Check each line of the material that follows, and copy those holding the string "image".

#### RECORDS FOR THE EXERCISE:
- Opening Delimiter -

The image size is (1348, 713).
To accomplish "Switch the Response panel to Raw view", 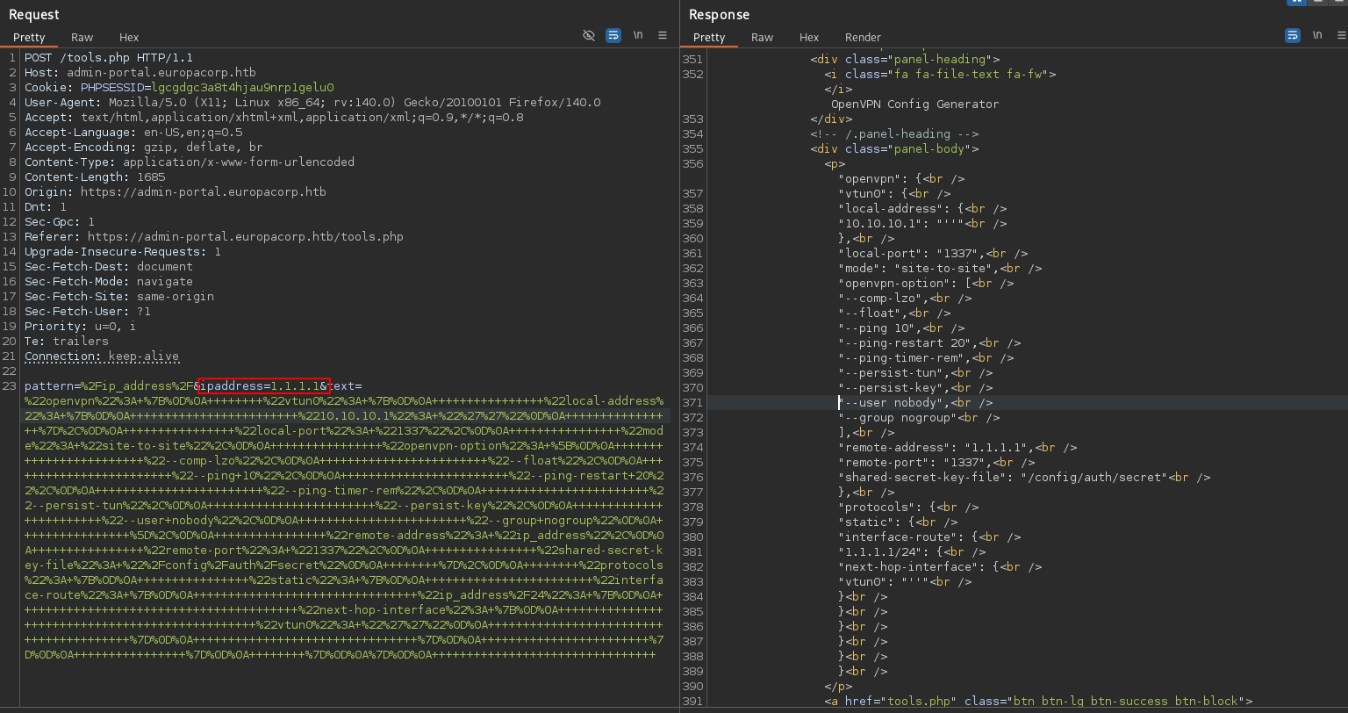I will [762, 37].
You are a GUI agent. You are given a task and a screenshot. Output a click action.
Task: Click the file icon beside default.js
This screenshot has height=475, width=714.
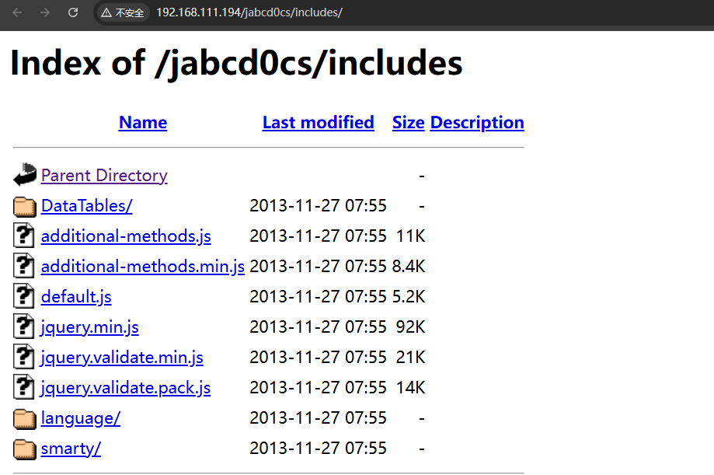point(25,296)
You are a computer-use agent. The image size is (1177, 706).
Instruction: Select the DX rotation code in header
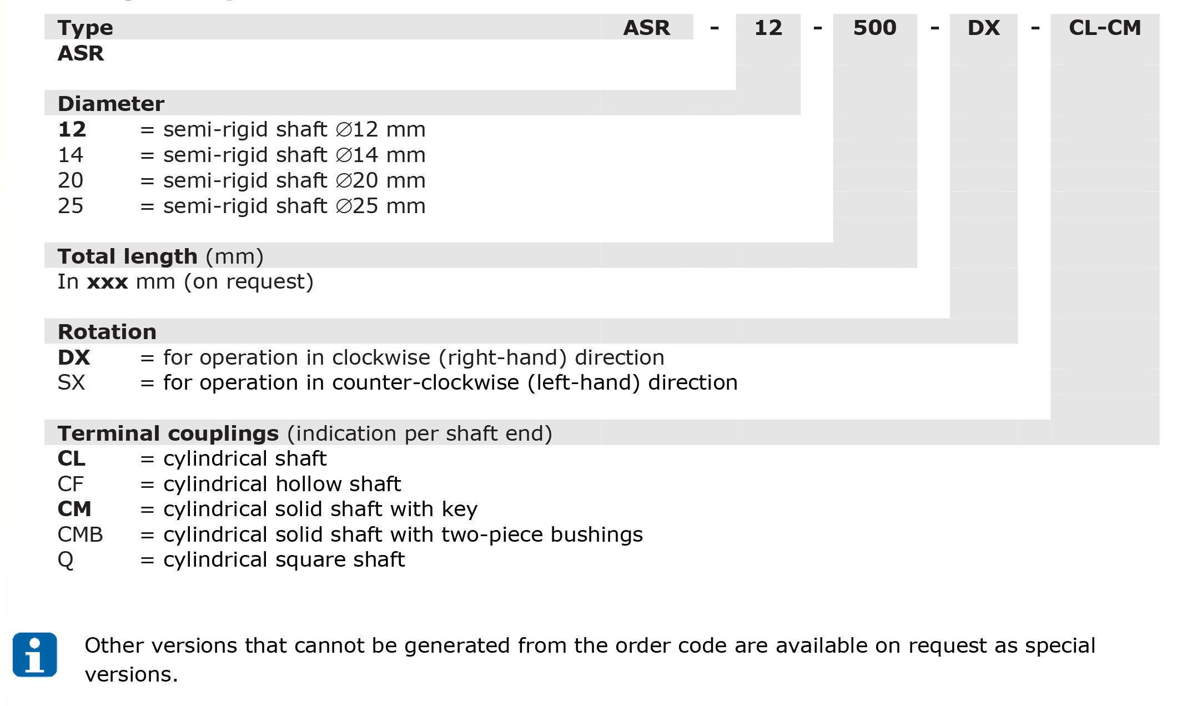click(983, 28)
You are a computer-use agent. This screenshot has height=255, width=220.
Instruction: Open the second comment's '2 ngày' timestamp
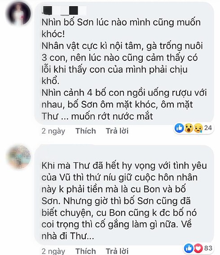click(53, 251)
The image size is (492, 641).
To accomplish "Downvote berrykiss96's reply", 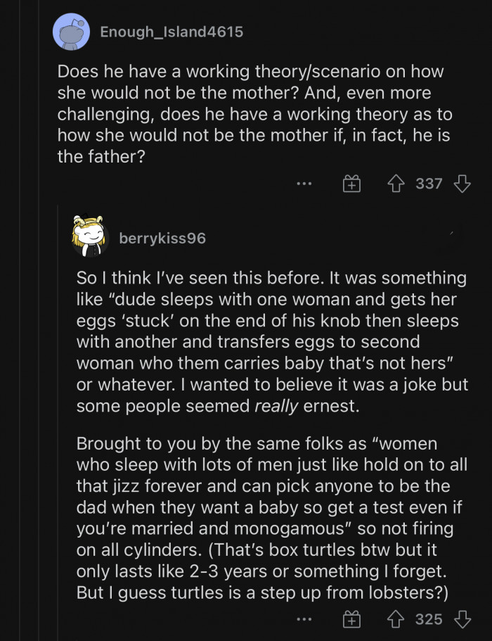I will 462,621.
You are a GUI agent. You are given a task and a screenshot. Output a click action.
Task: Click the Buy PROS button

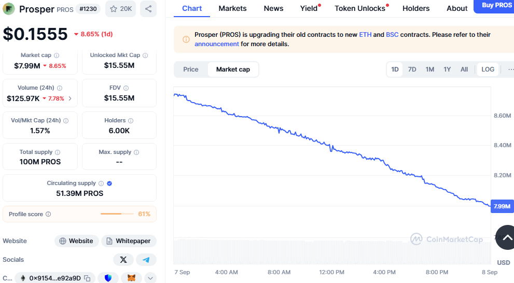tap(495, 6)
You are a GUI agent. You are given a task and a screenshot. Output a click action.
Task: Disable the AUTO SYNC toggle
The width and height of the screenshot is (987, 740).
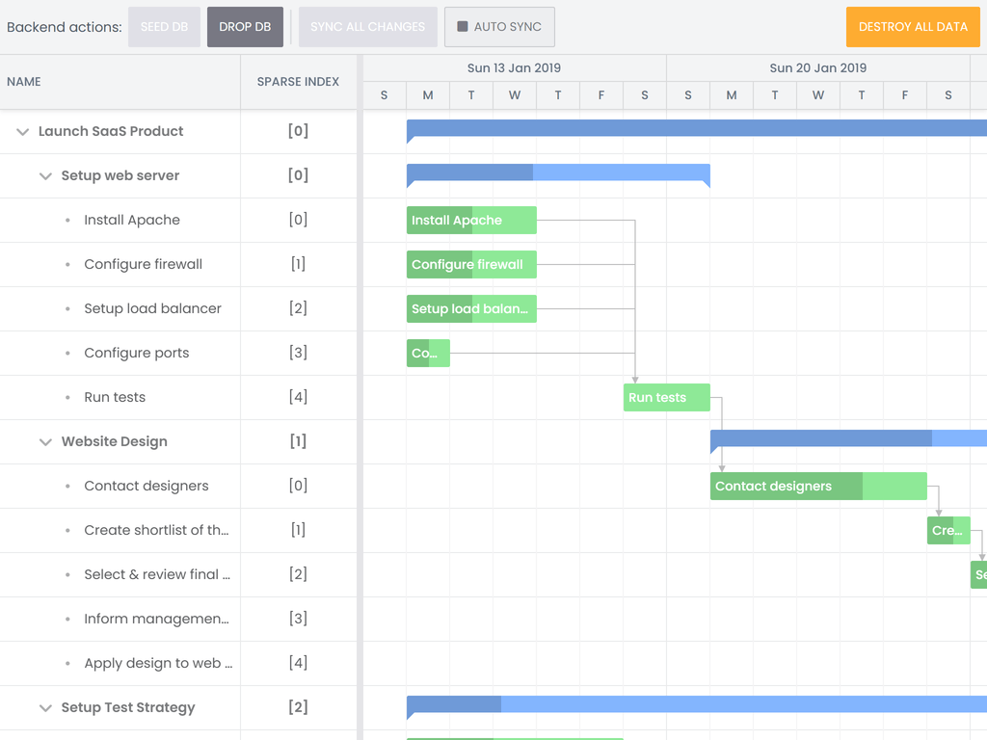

- Closing Delimiter -

#### PROBLEM SOLUTION:
The image size is (1348, 713).
You are a computer-use agent. The image size is (1177, 706).
The image size is (492, 641).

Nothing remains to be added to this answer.